Quatre mois seulement après son rachat par le fonds d’investissement américain OpenGate Capital (voir ETS n°667), l’ex-filiale française du groupe suédois Gunnebo annonce un plan social.

Ce projet concernerait 85 postes au maximum, soit 10% des effectifs totaux qui s’élevaient à 845 salariés à fin mars dernier. Il a été envisagé en raison « des difficultés économiques et financières rencontrées par l’entreprise depuis plusieurs années et vise à sauvegarder la compétitivité de Fichet Group », explique la direction.

Cette initiative « s’inscrit dans le cadre d’un nouveau plan stratégique à quatre ans et s’accompagne d’une réorganisation opérationnelle en vue d’adapter les structures de l’entreprise aux évolutions du secteur de la sécurité », poursuit-elle.

Le projet prévoit un volet social au travers d’un plan de sauvegarde de l’emploi visant à limiter le nombre de licenciements par d’éventuelles propositions de reclassement.

La plus grande partie des postes concernés (63 sur les 85) se trouverait chez Fichet Security Solutions France qui regroupe les activités commerciales, d’installation et de maintenance réparties sur un réseau de 14 agences, ainsi que les fonctions support du siège social à Vélizy-Villacoublay. Seize postes seraient touchés chez Fichet Bauche, le site industriel de fabrication de coffres et de chambres fortes situé à Bazancourt (Marne) et six postes chez Fichet Technologies sur le site de Baldenheim (Bas-Rhin) qui regroupe la conception de systèmes de sécurité électronique et de produits d’équipement de menuiserie de sûreté. Par ailleurs, 14 postes vacants seraient également concernés par ce projet.

Les premières réunions formelles d’ouverture du processus d’information-consultation au sein des trois entités juridiques de l’entreprise se sont tenues le 30 avril.

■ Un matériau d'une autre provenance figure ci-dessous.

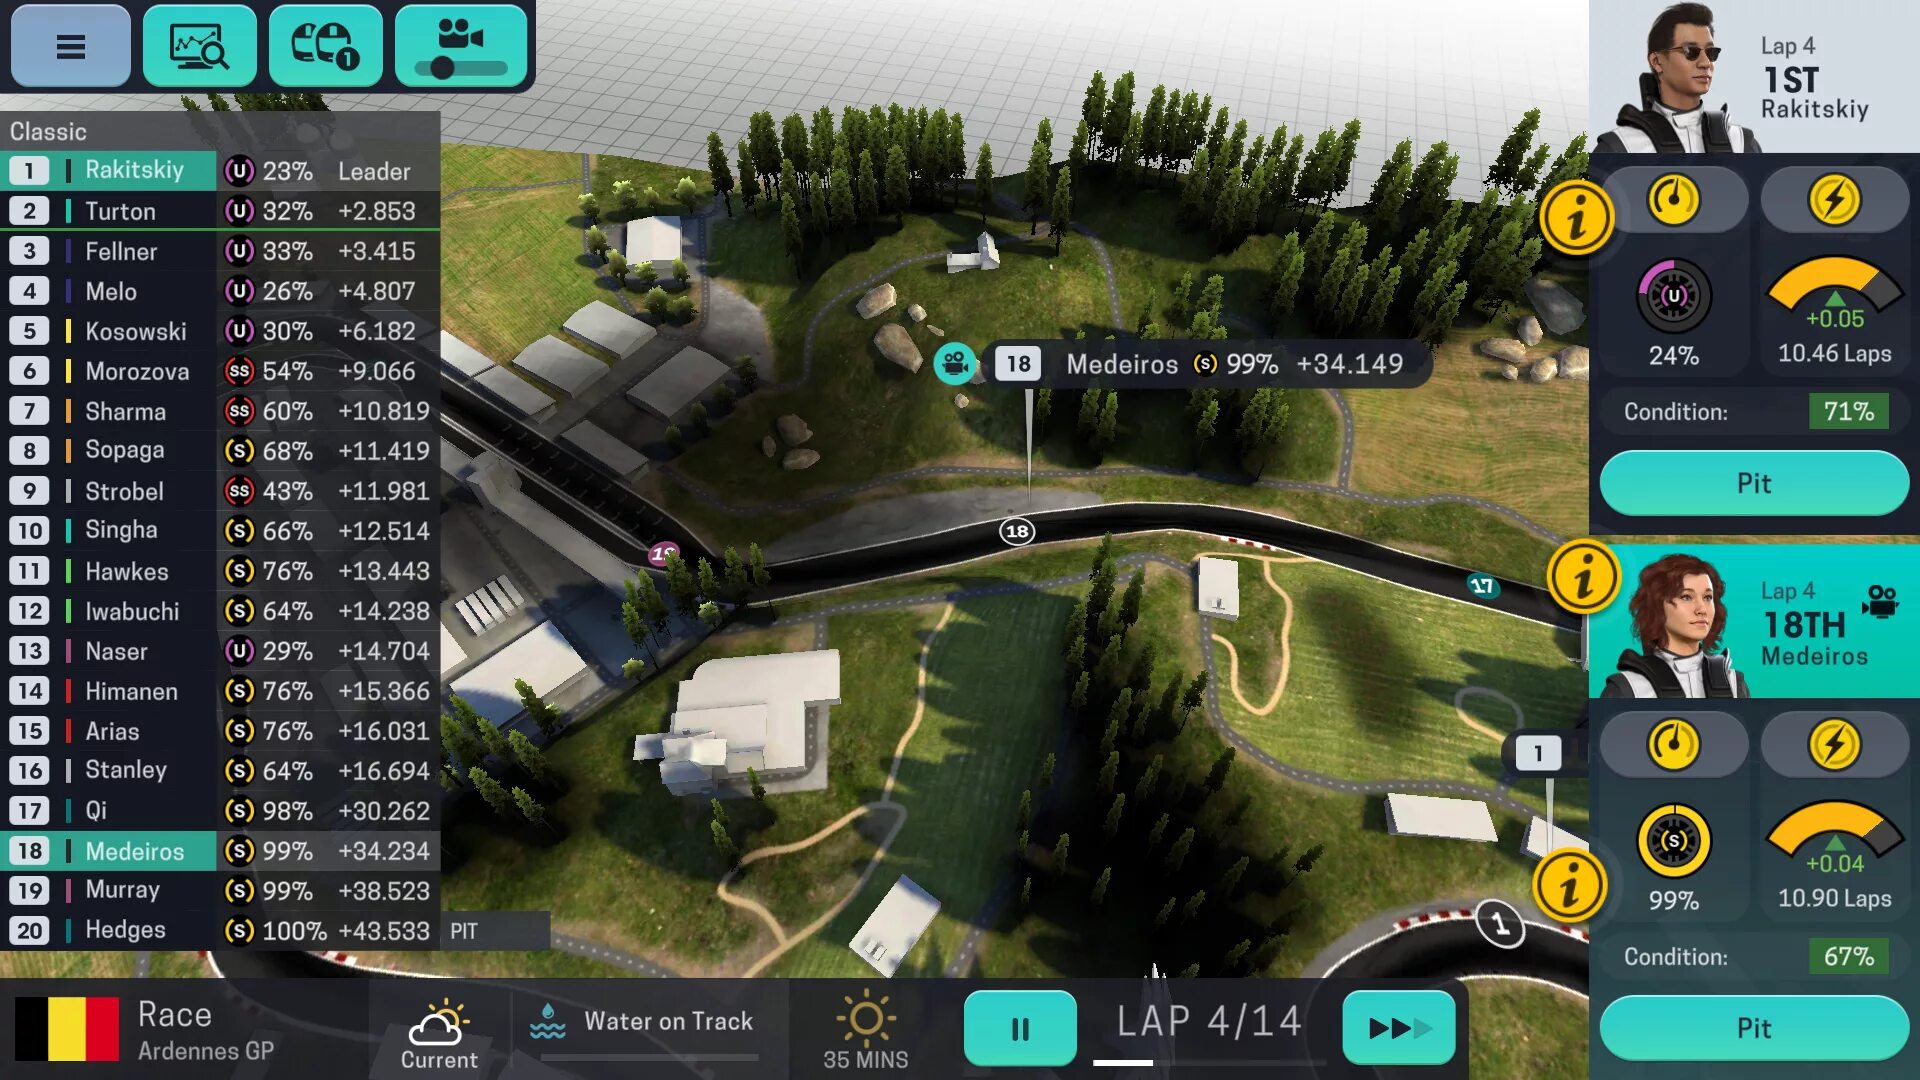Click the Pit button for Medeiros
The width and height of the screenshot is (1920, 1080).
1754,1027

Elles ouvrent un processus d’une durée maximale de deux mois.

 

Les objectifs d’OpenGate Capital

Fabien Marcantetti, directeur d’OpenGate Capital pour l’Europe, avait indiqué au moment de la reprise que l’objectif était un retour rapide de l’entreprise à la croissance et à la rentabilité (voir ETS n°659).

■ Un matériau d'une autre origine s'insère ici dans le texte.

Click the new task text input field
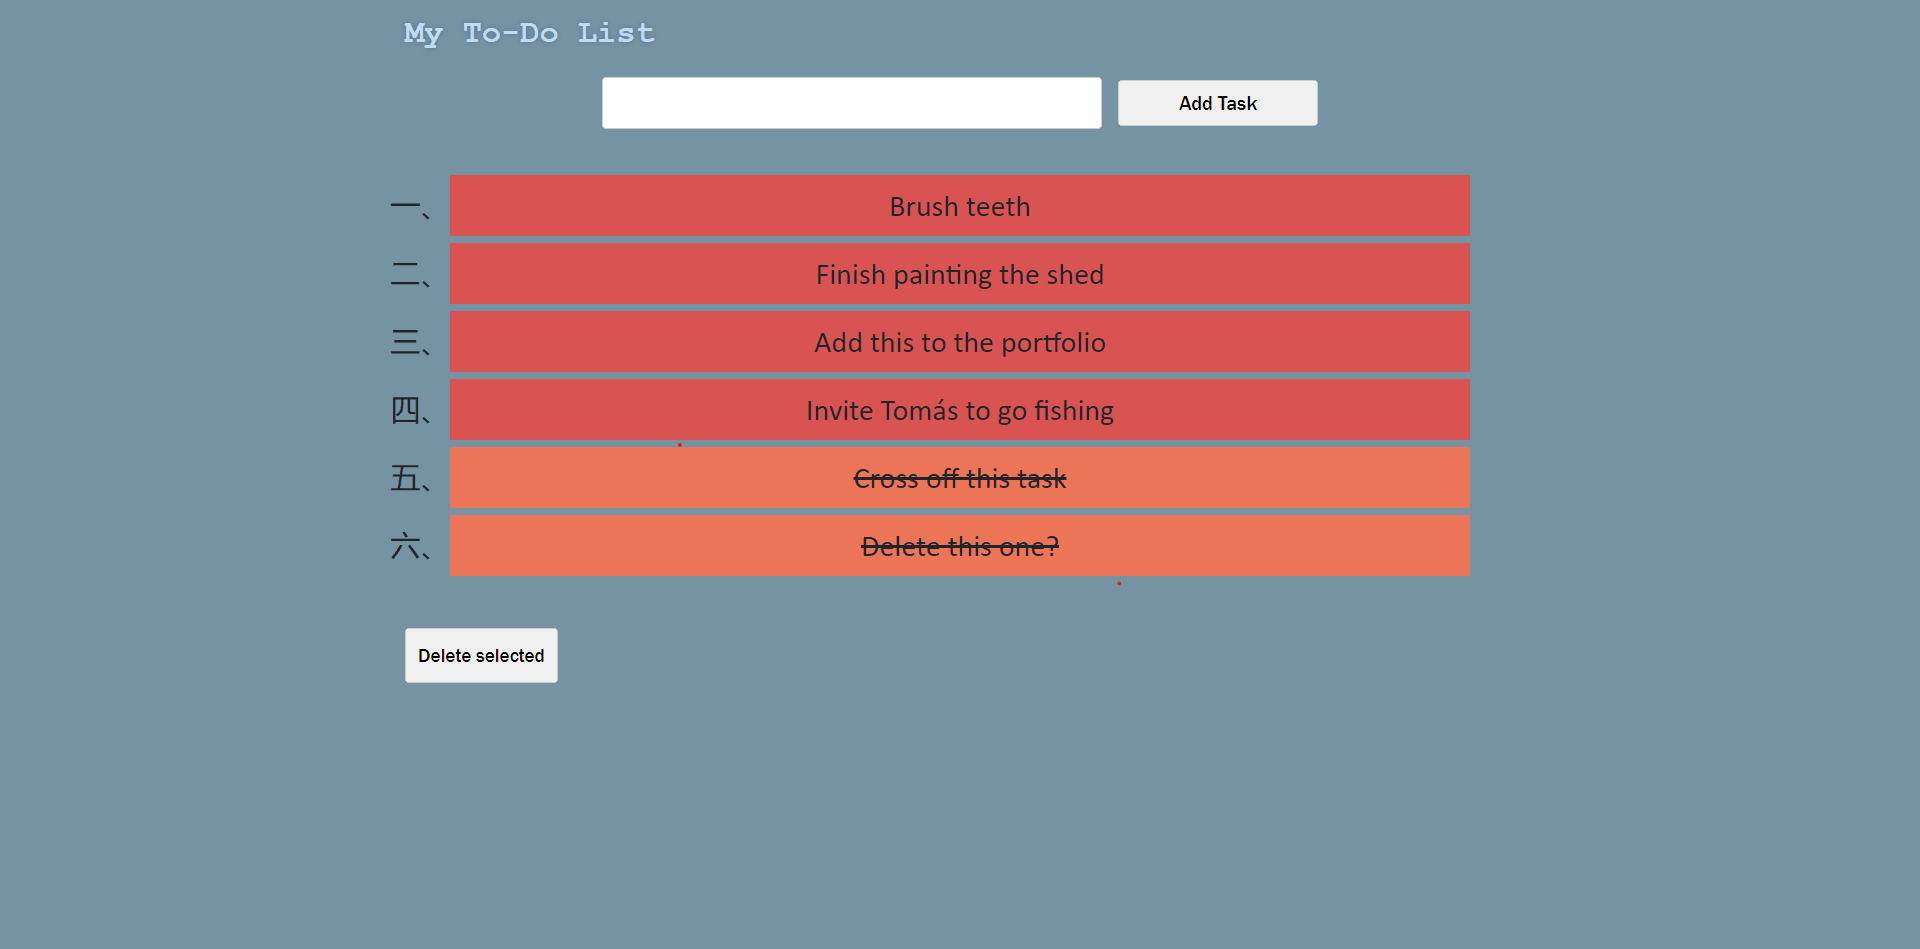Screen dimensions: 1920x949 coord(851,103)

En août dernier, Gunnebo avait annoncé que la cession de ses filiales française, belge et luxembourgeoise allait générer une perte d’environ 65 M€, tandis que le prix de cette vente était qualifié de « symbolique ». Les activités cédées portent sur un CA de 124 M€, dont 115 M€ pour la France, soit 20% du CA total de Gunnebo.

En fait, les difficultés de Fichet remontent aux années 90, durant lesquelles les pertes cumulées se sont élevées à plus d’un milliard de francs, tandis que de nombreuses cessions d’actifs se sont produites (voir ETS n°155, 166, 190 et 208). Gunnebo a racheté Fichet en 1999 (voir ETS n°235) qui revend dans la foulée l’activité serrurerie à Assa Abloy, ce qui représentait 15% de ses ventes (voir ETS n°246).

Aucun plan social n’a eu lieu durant la période où Gunnebo était aux commandes, mais les effectifs ont diminué par non remplacement des départs naturels ou en retraite. Michael Gass, dirigeant de la filiale française nommé en 2013, entame une réorganisation se traduisant par une politique commerciale renforcée et un recentrage sur des segments de marchés prioritaires (voir ETS n°595). Pourtant, le CA de l’entreprise ne décolle pas et les comptes ne s’installent pas significativement dans le vert. Néanmoins, Fichet Security Solutions (la principale entité avec un CA de 96,4 M€ en 2018 sur les 115 M€) est redevenue rentable en 2018 : 3,1 M€ contre une perte de 4 M€ l’année précédente.